## WORK INSTRUCTION
All of the data is to be printed exactly, though the images must be left off.

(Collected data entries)
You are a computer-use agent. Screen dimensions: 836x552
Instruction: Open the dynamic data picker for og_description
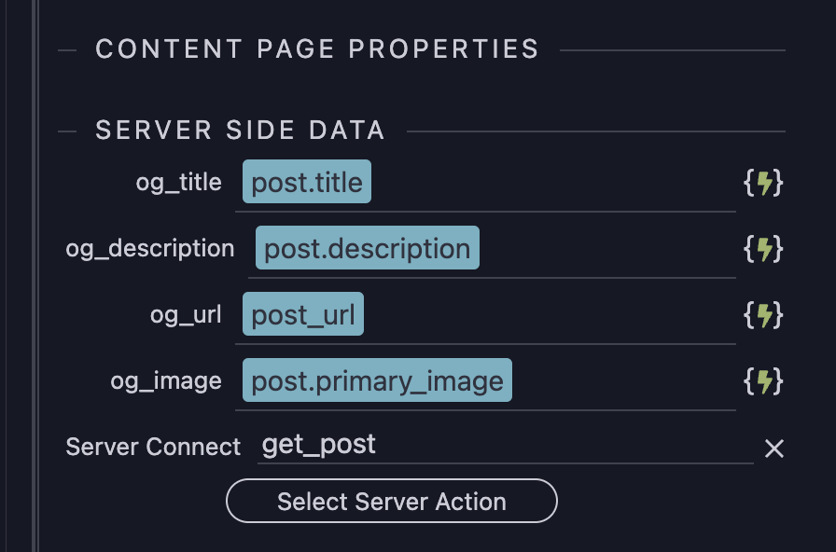point(765,249)
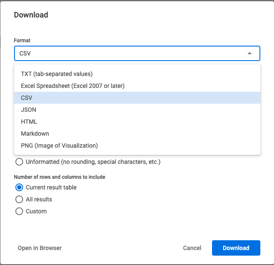The height and width of the screenshot is (265, 274).
Task: Collapse the Format dropdown using the caret arrow
Action: [250, 53]
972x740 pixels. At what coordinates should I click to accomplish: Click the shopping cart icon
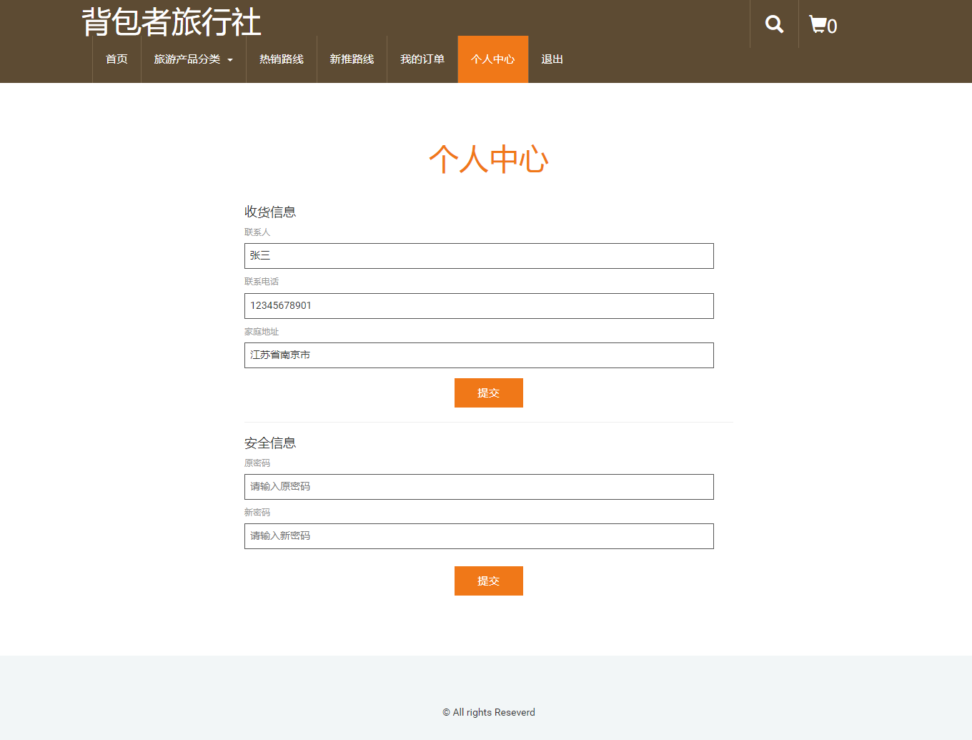point(818,24)
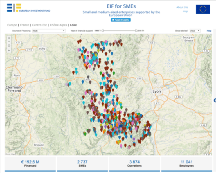216x173 pixels.
Task: Click the 2 737 SMEs statistic tile
Action: [x=82, y=163]
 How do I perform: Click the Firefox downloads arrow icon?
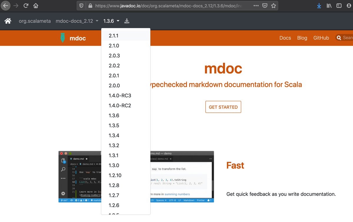[319, 5]
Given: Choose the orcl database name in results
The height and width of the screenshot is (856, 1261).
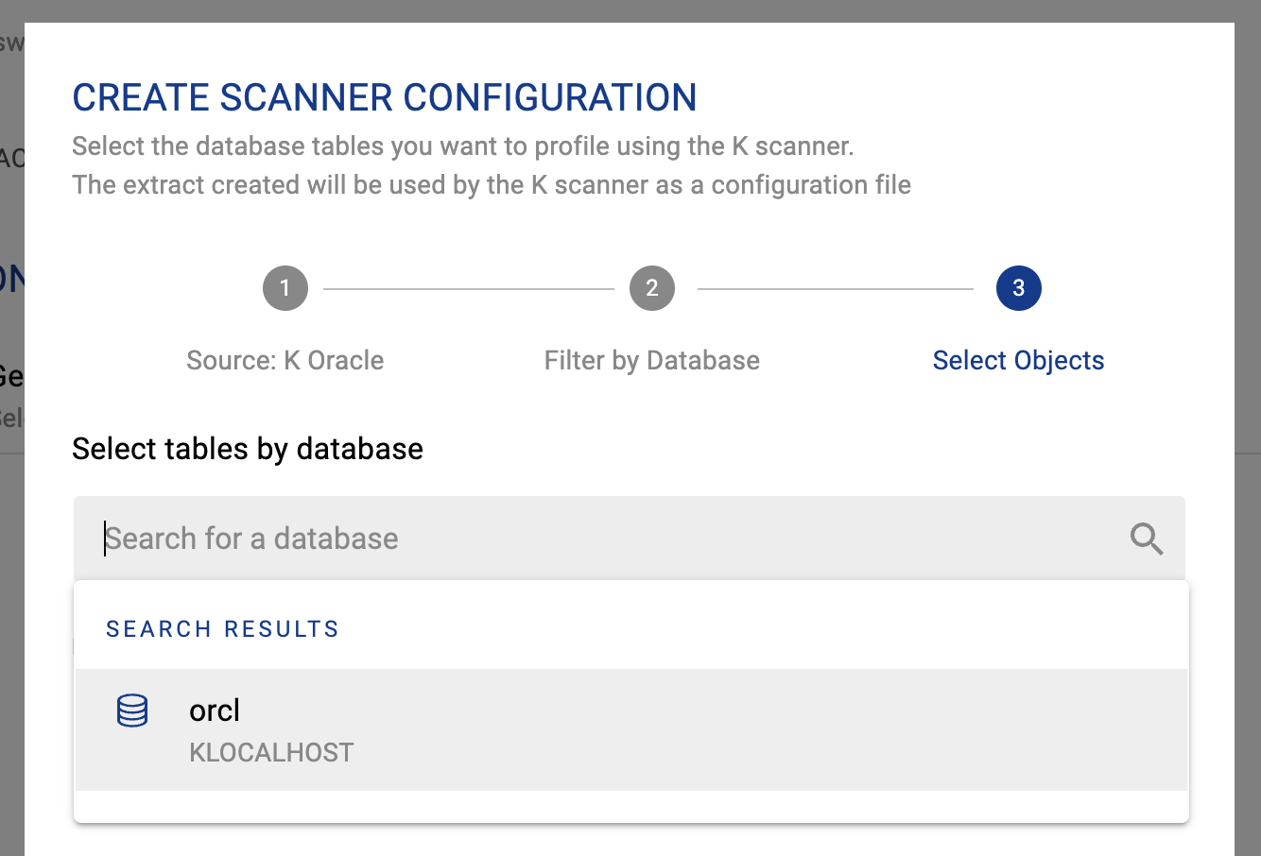Looking at the screenshot, I should (215, 710).
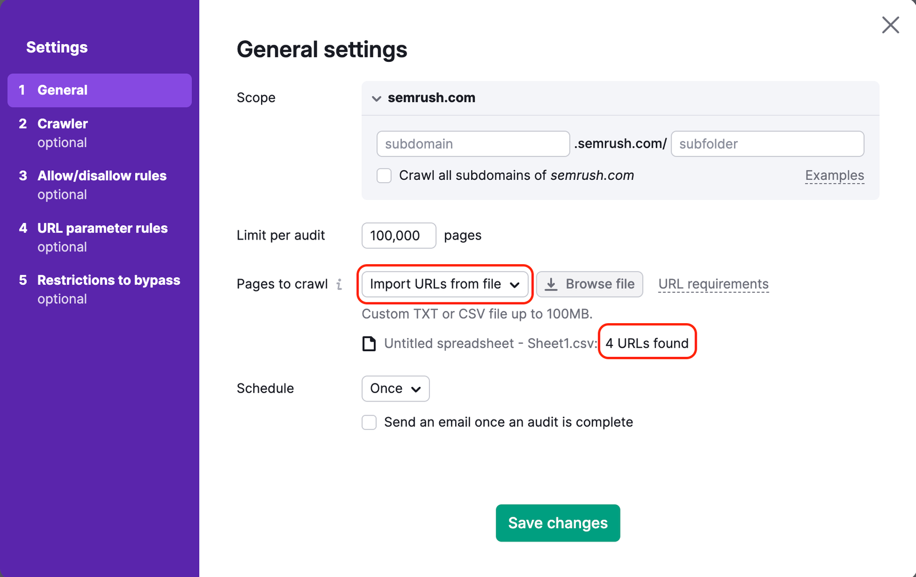Viewport: 916px width, 577px height.
Task: Select the General settings section
Action: click(x=62, y=90)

## SOLUTION TO THE EXERCISE
You are a computer-use agent. Screen dimensions: 836x552
Instruction: Open the dynamic data picker for og_description
point(765,249)
The height and width of the screenshot is (265, 274).
Task: Collapse the Format dropdown using the caret arrow
Action: [250, 53]
972x740 pixels. At what coordinates should I click to accomplish: Click the shopping cart icon
point(818,24)
216x173 pixels.
Task: Click the 2 737 SMEs statistic tile
Action: [x=82, y=163]
 How do I perform: Click the Firefox downloads arrow icon?
[319, 5]
Given: Choose the orcl database name in results
The height and width of the screenshot is (856, 1261).
Looking at the screenshot, I should (215, 710).
Viewport: 916px width, 577px height.
Task: Select the General settings section
Action: click(x=62, y=90)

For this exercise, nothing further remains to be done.